Hygiene¶
Secrets detection, PII pseudonymisation, and toxicity filtering. All require the
hygiene extra.
curatorkit.hygiene ¶
CuratorKIT hygiene — data safety components.
Three lightweight, infrastructure-reusing components that scrub training data before LLM generation begins:
ToxicityGate — two-stage filter: Detoxify classifier for clear cases, LLM judge for borderline samples. SecretsGate — rejects samples containing credentials, API keys, or high-entropy secrets (yelp/detect-secrets). PIIPseudonymizer — replaces PII entities with consistent fake values per document (clinical NLP de-identification style).
All three plug into existing extension points (BaseGate / BaseNormalizer) and write structured notes to the provenance chain.
Install dependencies
pip install "curatorkit[hygiene]"
PIIPseudonymizer ¶
PIIPseudonymizer(entity_types: list[str] | None = None, fields: list[str] | None = None, score_threshold: float = 0.7, faker_seed: int = 42, language: str = 'en', spacy_model: str = 'en_core_web_lg')
Bases: BaseNormalizer
Replace PII entities with consistent fake values (per-sample scope).

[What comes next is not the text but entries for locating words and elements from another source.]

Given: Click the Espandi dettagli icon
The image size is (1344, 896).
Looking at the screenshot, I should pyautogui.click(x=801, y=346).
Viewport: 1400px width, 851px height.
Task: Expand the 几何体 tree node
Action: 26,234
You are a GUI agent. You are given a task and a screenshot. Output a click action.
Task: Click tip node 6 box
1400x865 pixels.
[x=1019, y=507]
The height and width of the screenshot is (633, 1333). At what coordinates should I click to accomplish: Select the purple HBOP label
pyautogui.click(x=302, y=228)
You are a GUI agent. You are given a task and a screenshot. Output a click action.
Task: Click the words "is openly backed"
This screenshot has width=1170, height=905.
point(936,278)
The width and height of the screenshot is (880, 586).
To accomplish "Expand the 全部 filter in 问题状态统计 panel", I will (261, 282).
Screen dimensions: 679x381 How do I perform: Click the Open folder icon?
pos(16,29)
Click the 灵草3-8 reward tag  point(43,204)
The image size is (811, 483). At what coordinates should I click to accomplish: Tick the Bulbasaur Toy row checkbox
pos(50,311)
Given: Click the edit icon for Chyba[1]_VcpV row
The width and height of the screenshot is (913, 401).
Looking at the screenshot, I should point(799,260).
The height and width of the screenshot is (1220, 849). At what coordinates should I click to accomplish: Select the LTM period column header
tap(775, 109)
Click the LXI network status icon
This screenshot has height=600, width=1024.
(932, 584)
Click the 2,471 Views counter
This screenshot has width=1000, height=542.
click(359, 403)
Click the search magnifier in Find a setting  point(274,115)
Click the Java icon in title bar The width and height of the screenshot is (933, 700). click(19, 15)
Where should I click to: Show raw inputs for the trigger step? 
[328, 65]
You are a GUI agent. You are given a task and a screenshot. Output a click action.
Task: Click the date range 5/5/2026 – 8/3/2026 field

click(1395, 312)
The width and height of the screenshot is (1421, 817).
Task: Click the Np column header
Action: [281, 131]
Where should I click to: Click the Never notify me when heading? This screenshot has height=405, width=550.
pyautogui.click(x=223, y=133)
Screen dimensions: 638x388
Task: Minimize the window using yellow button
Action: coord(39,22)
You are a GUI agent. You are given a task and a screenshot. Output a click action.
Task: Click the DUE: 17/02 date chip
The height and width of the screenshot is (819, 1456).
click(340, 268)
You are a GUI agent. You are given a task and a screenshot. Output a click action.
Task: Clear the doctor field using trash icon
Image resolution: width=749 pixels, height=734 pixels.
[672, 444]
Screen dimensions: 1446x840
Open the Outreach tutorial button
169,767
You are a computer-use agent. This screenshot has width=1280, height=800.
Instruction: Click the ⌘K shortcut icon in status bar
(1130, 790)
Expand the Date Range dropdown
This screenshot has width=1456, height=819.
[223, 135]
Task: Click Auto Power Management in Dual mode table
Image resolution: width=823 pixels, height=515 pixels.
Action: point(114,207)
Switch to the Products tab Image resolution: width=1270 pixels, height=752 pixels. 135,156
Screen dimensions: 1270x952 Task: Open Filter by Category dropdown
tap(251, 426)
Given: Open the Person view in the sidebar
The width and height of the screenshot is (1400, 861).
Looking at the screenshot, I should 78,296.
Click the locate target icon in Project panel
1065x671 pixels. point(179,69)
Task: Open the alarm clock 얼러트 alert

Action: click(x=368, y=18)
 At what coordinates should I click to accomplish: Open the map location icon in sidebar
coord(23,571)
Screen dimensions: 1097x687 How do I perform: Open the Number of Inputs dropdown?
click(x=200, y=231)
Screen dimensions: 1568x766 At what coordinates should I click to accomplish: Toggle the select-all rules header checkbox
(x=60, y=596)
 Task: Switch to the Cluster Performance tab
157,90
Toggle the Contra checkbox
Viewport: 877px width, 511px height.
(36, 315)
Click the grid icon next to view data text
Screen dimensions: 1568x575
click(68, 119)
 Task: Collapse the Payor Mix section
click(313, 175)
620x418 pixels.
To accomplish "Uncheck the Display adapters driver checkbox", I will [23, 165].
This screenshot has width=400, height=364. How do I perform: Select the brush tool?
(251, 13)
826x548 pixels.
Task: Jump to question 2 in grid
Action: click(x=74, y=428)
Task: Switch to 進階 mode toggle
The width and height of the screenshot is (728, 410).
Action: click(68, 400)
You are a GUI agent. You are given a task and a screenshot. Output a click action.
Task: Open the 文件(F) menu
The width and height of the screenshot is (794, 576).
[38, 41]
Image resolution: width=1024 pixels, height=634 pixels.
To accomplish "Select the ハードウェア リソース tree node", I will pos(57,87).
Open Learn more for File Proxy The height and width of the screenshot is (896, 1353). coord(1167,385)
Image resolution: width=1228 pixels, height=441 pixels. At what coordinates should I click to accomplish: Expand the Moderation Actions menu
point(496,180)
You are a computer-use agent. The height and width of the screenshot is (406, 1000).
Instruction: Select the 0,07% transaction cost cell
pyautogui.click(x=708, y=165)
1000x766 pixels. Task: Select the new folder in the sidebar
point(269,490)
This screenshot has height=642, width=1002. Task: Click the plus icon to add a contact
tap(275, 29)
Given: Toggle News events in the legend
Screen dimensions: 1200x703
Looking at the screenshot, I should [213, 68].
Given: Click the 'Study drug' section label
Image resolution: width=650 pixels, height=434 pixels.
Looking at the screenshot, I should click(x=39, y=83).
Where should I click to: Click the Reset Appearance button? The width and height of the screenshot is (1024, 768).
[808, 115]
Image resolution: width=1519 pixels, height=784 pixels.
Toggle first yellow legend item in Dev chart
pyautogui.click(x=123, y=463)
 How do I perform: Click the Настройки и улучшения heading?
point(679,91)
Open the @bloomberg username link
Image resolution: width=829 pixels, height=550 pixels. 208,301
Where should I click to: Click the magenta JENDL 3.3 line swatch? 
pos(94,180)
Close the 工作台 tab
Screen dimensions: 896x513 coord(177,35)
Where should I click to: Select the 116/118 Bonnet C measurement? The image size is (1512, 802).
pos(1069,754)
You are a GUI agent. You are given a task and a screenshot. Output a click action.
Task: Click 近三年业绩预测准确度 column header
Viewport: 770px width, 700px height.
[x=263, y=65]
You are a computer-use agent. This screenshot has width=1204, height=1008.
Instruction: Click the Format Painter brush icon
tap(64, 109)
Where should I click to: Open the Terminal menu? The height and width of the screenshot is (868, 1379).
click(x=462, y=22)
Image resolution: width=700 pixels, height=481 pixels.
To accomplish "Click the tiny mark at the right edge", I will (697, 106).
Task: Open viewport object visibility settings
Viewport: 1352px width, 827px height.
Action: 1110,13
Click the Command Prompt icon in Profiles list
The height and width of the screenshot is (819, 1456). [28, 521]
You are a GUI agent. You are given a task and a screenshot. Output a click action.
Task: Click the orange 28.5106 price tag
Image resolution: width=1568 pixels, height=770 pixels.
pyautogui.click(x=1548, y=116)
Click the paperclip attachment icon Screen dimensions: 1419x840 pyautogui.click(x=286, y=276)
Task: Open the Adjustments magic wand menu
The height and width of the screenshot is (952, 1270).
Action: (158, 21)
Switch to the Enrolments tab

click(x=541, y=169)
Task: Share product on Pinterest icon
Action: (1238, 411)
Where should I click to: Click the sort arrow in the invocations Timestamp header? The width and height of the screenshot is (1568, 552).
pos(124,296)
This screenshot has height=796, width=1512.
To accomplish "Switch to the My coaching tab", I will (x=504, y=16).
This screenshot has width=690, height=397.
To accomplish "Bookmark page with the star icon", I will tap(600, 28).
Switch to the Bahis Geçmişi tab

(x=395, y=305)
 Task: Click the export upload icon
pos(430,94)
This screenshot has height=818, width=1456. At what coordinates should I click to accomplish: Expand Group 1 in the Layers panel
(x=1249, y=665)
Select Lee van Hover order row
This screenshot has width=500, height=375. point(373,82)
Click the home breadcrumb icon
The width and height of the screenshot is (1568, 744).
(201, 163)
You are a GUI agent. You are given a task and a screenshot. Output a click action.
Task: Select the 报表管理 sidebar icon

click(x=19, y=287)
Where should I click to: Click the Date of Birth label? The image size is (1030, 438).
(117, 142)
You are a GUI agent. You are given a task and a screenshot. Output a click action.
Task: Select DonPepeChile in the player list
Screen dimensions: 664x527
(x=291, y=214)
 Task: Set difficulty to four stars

Task-aware: selects fields based on sample.task_type so preference pairs (chosen/rejected) and GRPO rollouts (responses) are always pseudonymized when relevant.
Parameters¶
entity_types : list[str] | None Presidio entity types to detect and replace. Use ENTITY_TYPES_CLINICAL for clinical corpora that need DATE_TIME and location replacement. fields : list[str] | None DataSample fields to process. Defaults to all task-relevant fields. Explicitly setting this overrides the task-aware selection entirely. score_threshold : float Presidio confidence threshold. Lower = more aggressive detection. faker_seed : int Seed for Faker (reproducible replacements across runs with same seed). language : str Presidio analysis language. spacy_model : str spaCy model name. "en_core_web_lg" (default, ~800 MB, highest accuracy) or "en_core_web_sm" (~12 MB, adequate for standard PII types).
SecretsGate ¶
SecretsGate(fields: list[str] | None = None, code_corpus_mode: bool = False, plugins: list[dict] | None = None)
Bases: BaseGate
Reject samples containing credentials, API keys, or high-entropy secrets.
Task-aware: selects fields based on sample.task_type so preference pairs (chosen/rejected) and GRPO rollouts (responses) are always scanned when relevant.
Parameters¶
fields : list[str] | None DataSample fields to scan. Defaults to all task-relevant fields. Explicitly setting this overrides the task-aware selection entirely. code_corpus_mode : bool If True, enables KeywordDetector (entropy + keyword proximity scanning). Disable for prose corpora (legal, medical, academic) to avoid false positives on legitimate mentions of "key", "password", "secret", etc. plugins : list[dict] | None Full detect-secrets plugin config. Overrides code_corpus_mode if set.
ToxicityGate ¶
ToxicityGate(classifier_pass_threshold: float = 0.1, classifier_reject_threshold: float = 0.5, llm: BaseLLM | None = None, llm_reject_threshold: float = 0.5, detoxify_model: str = 'unbiased', text_field: str = 'auto')
Bases: BaseGate
Two-stage toxicity filter.
Stage 1: Detoxify classifier (fast, deterministic, no API cost). Stage 2: LLM judge for borderline samples only (optional).
Parameters¶
classifier_pass_threshold : float Max toxicity score below which a sample passes without LLM escalation. Default 0.1; raise to ~0.2 for academic/legal/medical corpora. classifier_reject_threshold : float Max toxicity score at or above which a sample is rejected without LLM. Default 0.5. If llm=None, the band [pass_threshold, reject_threshold) is also rejected (no escalation path). llm : BaseLLM | None LLM backend for borderline samples. If None, samples in the borderline band are rejected at classifier_pass_threshold. llm_reject_threshold : float LLM toxicity score at or above which a borderline sample is rejected. detoxify_model : str "unbiased" (default, recommended), "original", or "multilingual". text_field : str "auto" scores the fields most relevant to the task_type; or pass a specific DataSample field name.